:: TASK PROMPT ::
Rewrite the stretch of the listing from the line containing "You are a computer-use agent. Viewport: 1082px" through the line containing "I will coord(12,53)." as a JSON list of strings, with one string per line and blank lines omitted.

======== SUPPLIED DATA ========

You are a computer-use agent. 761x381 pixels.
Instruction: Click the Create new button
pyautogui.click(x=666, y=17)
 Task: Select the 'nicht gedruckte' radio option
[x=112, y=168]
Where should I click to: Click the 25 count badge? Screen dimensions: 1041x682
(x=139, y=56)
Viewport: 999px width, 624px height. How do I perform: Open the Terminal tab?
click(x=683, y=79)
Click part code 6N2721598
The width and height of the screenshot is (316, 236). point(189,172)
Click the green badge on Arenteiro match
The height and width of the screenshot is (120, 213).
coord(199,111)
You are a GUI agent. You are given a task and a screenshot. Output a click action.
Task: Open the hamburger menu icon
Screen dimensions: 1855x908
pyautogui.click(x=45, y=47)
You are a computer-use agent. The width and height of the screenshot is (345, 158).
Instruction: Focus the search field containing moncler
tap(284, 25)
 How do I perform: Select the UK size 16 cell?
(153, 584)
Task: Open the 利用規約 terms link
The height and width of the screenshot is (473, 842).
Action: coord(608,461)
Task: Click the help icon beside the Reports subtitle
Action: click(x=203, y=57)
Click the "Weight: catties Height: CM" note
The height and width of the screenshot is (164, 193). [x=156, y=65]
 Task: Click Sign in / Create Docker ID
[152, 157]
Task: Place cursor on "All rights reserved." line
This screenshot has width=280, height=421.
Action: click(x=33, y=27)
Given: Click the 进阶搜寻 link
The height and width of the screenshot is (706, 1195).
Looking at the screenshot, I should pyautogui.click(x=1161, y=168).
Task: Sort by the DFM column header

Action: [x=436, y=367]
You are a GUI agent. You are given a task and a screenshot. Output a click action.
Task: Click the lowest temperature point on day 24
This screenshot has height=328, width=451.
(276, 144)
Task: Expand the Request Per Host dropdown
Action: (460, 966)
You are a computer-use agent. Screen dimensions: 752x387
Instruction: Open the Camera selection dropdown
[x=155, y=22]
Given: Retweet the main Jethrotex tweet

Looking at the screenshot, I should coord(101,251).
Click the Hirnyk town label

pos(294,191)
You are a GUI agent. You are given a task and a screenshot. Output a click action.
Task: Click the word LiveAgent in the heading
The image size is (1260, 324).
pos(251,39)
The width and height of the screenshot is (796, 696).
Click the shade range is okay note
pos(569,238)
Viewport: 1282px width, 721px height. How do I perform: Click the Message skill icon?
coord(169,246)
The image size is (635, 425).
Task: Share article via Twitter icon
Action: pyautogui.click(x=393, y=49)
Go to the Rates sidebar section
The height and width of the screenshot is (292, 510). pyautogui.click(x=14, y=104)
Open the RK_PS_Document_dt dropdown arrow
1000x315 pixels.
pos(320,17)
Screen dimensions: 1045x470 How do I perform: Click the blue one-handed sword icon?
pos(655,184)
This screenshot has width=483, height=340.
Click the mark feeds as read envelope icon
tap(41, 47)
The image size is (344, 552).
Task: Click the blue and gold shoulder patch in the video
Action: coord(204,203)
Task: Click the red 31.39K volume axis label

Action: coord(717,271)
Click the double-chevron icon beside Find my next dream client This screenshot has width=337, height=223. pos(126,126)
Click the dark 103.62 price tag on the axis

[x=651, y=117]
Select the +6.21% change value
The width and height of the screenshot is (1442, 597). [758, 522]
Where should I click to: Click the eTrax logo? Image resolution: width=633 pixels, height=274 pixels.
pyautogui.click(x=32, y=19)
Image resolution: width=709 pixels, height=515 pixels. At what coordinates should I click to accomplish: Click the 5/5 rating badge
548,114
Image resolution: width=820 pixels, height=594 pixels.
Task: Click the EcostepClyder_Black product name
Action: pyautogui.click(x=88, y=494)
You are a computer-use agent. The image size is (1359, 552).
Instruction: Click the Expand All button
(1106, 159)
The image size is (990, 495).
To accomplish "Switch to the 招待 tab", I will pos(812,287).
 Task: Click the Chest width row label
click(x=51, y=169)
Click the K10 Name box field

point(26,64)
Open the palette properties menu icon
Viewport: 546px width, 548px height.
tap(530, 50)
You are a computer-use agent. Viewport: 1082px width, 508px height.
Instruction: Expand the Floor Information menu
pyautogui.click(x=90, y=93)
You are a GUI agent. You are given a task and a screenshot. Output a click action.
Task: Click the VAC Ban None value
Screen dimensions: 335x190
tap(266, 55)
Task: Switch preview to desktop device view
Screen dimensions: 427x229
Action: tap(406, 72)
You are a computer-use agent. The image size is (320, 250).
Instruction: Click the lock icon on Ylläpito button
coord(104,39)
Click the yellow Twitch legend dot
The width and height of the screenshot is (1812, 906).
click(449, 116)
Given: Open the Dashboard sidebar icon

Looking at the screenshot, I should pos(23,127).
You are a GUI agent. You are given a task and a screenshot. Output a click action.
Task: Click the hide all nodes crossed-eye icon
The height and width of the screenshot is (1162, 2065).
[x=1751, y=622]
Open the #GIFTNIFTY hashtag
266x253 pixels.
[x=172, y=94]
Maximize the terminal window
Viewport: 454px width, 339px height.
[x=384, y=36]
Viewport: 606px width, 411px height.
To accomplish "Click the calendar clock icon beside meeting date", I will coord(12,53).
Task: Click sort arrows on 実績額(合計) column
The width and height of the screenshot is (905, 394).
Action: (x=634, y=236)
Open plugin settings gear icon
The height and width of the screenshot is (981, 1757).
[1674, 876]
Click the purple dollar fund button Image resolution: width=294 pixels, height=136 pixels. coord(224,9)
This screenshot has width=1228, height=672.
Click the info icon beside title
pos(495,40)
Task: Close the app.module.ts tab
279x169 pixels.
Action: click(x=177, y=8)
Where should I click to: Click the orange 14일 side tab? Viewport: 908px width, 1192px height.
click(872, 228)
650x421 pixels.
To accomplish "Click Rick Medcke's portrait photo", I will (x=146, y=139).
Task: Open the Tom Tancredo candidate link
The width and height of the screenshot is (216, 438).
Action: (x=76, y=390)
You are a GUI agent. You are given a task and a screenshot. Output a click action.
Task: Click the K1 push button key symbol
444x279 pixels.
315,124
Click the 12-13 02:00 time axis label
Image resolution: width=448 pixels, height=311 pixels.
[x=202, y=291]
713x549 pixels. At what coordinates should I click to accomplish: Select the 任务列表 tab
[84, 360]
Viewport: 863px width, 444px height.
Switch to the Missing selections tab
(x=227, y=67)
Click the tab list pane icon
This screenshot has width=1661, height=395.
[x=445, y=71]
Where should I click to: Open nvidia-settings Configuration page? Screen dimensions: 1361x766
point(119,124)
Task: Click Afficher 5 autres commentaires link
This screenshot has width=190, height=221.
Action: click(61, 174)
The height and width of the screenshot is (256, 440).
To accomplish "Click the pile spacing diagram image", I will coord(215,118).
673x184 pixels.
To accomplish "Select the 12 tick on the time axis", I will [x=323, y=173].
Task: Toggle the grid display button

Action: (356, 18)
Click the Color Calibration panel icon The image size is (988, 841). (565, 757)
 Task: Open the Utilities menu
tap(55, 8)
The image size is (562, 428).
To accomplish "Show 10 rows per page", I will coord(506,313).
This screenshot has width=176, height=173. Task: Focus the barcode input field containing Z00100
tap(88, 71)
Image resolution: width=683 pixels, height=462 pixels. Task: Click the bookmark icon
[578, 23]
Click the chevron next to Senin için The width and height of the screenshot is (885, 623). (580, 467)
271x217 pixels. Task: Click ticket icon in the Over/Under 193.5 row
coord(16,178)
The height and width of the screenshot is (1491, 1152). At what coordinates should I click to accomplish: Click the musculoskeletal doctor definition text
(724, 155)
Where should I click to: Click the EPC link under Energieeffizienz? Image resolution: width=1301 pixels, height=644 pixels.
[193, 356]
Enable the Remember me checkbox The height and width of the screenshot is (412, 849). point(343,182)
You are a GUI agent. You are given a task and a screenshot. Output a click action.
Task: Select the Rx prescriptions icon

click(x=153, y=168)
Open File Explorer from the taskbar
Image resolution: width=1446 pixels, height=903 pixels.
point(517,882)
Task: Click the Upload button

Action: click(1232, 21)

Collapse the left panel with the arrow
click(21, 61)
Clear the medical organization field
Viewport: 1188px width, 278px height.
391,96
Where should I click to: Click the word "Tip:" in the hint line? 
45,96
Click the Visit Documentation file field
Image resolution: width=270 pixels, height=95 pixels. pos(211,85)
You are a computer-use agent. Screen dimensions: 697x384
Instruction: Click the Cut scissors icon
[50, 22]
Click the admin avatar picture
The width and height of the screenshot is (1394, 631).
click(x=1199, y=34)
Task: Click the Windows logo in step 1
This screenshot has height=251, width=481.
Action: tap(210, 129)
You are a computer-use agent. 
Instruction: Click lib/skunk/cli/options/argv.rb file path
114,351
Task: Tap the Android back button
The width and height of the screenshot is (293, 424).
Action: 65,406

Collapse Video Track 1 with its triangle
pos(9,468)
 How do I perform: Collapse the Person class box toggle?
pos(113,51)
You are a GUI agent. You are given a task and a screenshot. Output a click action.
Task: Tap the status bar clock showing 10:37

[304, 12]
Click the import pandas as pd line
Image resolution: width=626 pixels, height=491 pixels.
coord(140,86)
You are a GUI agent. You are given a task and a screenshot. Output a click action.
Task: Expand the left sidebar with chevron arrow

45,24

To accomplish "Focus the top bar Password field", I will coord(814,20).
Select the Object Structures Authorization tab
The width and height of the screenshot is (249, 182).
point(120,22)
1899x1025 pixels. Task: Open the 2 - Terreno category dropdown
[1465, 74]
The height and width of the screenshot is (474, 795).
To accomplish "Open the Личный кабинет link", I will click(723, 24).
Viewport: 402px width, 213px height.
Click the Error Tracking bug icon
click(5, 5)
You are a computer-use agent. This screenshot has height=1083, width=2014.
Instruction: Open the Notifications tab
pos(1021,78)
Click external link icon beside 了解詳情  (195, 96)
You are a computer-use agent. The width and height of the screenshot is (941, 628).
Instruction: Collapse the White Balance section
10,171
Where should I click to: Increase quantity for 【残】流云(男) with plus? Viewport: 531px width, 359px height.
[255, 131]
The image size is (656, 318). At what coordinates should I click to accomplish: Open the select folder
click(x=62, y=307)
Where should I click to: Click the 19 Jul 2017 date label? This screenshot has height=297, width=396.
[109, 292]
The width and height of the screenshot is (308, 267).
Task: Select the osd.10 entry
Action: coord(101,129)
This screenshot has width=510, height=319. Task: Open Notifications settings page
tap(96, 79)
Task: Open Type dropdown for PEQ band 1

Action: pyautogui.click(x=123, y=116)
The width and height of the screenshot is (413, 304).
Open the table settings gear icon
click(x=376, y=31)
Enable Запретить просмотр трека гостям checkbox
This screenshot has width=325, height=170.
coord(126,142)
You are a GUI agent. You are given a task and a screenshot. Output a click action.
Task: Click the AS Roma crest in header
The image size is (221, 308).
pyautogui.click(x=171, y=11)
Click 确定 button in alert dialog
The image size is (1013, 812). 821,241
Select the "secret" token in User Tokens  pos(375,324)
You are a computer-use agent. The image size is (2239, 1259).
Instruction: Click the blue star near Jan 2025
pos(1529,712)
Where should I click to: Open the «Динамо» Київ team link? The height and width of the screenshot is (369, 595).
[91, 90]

========

:: TASK ANSWER ::
[
  "You are a computer-use agent. Viewport: 1082px width, 508px height.",
  "Instruction: Expand the Floor Information menu",
  "pyautogui.click(x=90, y=93)",
  "You are a GUI agent. You are given a task and a screenshot. Output a click action.",
  "Task: Click the VAC Ban None value",
  "Screen dimensions: 335x190",
  "tap(266, 55)",
  "Task: Switch preview to desktop device view",
  "Screen dimensions: 427x229",
  "Action: tap(406, 72)",
  "You are a computer-use agent. The image size is (320, 250).",
  "Instruction: Click the lock icon on Ylläpito button",
  "coord(104,39)",
  "Click the yellow Twitch legend dot",
  "The width and height of the screenshot is (1812, 906).",
  "click(449, 116)",
  "Given: Open the Dashboard sidebar icon",
  "Looking at the screenshot, I should pos(23,127).",
  "You are a GUI agent. You are given a task and a screenshot. Output a click action.",
  "Task: Click the hide all nodes crossed-eye icon",
  "The height and width of the screenshot is (1162, 2065).",
  "[x=1751, y=622]",
  "Open the #GIFTNIFTY hashtag",
  "266x253 pixels.",
  "[x=172, y=94]",
  "Maximize the terminal window",
  "Viewport: 454px width, 339px height.",
  "[x=384, y=36]",
  "Viewport: 606px width, 411px height.",
  "To accomplish \"Click the calendar clock icon beside meeting date\", I will coord(12,53)."
]